Saved dataset items:
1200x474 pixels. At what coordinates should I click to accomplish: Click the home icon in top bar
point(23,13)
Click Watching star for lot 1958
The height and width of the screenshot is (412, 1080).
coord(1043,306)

SET PROBLEM: Output every one of the items above again word for word, keeping each line as it is.

WRITTEN ANSWER:
1200x474 pixels. At what coordinates should I click to accomplish: Click the home icon in top bar
point(23,13)
Click Watching star for lot 1958
The height and width of the screenshot is (412, 1080).
coord(1043,306)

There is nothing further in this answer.